Wilsford claimed descent from William Wilsford of Devon, whose grandson, James, was an early sixteenth century London alderman. Wilsford’s father, Thomas, was a Marian exile who twice represented Winchelsea in the 1570s and pursued a military career. During the 1580s and 1590s the elder Wilsford fathered three sons, one of whom, as a page to Archbishop Whitgift, stabbed to death a Mr. Boughton ‘at a brabble at bowls’ in 1602. The culprit was presumably Wilsford’s younger brother, Edward, as the assailant was described as ‘a little boy’ and Wilsford was then aged about 17.
Wilsford was knighted in 1607, and by the following year he had married one of the daughters of Sir Edwin Sandys. In November 1610, his elder brother having died, he succeeded to an estate centred on a mansion house and 300 acres of pasture and woodland in Kingston, five miles south-east of Canterbury.

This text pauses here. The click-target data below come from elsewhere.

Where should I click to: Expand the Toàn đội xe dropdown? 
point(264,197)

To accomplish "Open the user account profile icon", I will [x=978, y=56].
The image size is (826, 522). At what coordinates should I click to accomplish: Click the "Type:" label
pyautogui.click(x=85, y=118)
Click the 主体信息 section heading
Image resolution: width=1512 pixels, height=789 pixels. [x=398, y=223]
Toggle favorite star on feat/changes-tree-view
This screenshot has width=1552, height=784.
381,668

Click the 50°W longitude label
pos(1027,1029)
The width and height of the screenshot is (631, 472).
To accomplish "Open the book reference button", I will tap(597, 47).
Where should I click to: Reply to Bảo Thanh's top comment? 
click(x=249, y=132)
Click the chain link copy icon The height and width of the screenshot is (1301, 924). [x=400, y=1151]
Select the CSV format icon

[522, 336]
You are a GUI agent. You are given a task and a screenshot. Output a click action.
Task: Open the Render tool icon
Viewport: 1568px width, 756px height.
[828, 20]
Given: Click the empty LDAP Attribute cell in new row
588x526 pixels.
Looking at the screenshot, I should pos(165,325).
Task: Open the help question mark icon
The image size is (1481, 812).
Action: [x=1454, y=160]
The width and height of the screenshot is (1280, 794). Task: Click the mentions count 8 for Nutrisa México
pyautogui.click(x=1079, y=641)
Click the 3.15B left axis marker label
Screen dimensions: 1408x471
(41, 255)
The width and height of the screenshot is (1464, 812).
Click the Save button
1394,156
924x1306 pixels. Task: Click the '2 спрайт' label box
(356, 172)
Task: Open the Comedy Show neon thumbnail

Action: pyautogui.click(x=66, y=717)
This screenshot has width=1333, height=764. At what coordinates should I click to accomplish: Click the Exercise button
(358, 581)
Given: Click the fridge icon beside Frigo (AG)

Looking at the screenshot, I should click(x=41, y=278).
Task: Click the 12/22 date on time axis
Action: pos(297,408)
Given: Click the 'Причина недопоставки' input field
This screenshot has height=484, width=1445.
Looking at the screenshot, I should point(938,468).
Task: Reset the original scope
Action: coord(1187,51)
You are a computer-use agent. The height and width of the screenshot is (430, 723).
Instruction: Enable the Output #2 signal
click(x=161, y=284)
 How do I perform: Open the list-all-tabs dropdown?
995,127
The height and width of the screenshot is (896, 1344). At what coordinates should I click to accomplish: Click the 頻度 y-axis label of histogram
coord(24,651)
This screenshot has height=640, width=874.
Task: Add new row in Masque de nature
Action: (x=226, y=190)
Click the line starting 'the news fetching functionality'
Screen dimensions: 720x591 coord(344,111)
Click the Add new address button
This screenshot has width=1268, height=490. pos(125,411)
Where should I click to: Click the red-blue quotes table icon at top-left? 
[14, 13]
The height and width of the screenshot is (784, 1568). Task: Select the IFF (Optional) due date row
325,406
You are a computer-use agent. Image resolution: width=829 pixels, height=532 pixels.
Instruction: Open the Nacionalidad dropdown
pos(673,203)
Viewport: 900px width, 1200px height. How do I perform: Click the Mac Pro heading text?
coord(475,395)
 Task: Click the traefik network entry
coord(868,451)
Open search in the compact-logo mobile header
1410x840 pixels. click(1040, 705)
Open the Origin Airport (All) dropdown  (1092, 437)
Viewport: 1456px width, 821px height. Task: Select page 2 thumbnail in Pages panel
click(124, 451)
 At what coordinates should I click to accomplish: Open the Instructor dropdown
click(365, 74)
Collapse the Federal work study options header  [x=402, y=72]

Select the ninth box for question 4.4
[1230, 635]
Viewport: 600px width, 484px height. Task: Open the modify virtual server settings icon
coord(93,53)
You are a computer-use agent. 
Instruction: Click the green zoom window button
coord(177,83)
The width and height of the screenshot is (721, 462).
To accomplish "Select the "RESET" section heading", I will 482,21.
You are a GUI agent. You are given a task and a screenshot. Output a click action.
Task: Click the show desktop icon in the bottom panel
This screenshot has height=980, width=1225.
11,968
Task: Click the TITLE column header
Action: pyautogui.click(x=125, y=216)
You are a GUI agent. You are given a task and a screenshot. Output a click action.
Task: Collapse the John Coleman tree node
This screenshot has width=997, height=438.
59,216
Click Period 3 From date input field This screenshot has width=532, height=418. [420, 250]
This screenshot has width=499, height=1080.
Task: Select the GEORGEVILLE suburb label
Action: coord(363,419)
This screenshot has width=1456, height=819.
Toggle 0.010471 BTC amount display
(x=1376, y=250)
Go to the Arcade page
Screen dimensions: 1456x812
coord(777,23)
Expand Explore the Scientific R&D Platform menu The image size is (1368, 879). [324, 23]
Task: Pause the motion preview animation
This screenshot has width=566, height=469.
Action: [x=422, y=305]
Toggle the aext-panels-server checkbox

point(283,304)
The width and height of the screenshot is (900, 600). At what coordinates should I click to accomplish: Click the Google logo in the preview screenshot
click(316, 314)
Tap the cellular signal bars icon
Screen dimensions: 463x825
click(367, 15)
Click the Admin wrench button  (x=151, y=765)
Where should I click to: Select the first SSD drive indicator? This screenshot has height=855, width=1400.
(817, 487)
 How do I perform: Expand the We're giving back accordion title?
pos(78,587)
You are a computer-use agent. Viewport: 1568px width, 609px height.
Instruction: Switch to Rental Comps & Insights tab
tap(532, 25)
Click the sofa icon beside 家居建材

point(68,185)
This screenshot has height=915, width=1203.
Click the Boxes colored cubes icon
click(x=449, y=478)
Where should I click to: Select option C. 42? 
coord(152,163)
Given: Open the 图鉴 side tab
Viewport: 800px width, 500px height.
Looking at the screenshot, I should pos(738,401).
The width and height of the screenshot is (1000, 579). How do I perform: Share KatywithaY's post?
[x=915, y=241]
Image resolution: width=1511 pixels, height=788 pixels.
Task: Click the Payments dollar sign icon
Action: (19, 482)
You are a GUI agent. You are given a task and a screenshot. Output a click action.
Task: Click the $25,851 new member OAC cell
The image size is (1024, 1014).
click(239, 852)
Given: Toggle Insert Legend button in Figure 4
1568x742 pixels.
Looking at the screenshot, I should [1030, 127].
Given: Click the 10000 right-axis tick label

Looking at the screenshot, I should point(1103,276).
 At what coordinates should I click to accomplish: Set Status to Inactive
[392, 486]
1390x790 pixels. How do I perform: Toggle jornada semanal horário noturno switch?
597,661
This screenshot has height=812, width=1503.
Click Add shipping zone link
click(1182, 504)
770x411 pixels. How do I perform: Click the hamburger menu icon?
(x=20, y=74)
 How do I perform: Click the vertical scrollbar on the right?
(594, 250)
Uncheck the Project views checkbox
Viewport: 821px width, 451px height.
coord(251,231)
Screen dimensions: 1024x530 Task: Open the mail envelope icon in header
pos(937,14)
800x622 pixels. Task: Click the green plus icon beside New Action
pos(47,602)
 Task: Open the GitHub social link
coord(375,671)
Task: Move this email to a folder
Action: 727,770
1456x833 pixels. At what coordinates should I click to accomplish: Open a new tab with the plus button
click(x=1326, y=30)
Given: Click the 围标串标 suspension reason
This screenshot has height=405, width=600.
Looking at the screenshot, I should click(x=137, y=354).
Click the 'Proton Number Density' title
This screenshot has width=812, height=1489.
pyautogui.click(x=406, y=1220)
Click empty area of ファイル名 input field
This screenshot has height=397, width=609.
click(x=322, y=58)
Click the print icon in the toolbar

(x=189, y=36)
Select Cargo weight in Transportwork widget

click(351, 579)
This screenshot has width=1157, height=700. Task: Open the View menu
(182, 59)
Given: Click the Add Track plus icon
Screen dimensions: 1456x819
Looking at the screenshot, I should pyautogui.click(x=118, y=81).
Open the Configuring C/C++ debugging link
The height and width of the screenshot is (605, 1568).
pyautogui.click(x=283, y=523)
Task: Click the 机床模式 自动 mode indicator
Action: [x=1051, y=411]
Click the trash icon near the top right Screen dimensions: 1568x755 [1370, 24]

There is no evidence that he stood for election in 1614, and his service against the north African corsairs coincided with the 1621 Parliament, but in March 1624 he put himself forward at Dover with his father-in-law’s backing. However, he was thwarted by the mayor, who refused to admit him to the town’s freedom.
In 1625 Wilsford again sought election, but this time, to reduce the risk of failure, he stood in two constituencies. He proved successful in both, being returned at Christchurch as the nominee of Lord Arundell of Wardour, and at Canterbury, where he leased some property from the dean and chapter and was supported by most of the corporation. On entering the Commons Wilsford, who plumped for Canterbury, made just one recorded speech (23 June), in which he drew the committee for religion’s attention to an incident two months earlier. A Catholic priest, along with a number of other popish recusants, had torn two pages from the Great Bible in Canterbury Cathedral, and despite a complaint to the dean the priest had escaped punishment because he allegedly enjoyed the protection of the recusant Lord Teynham. The House was sufficiently alarmed to include this episode among articles intended for inclusion in a petition to the king.
In 1627 Wilsford helped Sir John Hippisley*, the lieutenant of Dover Castle, survey the coastal fortifications of east Kent and improve arrangements for warning of invasion.
Wilsford is not known to have supported either side during the First Civil War. He died intestate in 1646, and his place of burial is unknown. Letters of administration were granted to one of his creditors. No other member of his family subsequently sat in Parliament.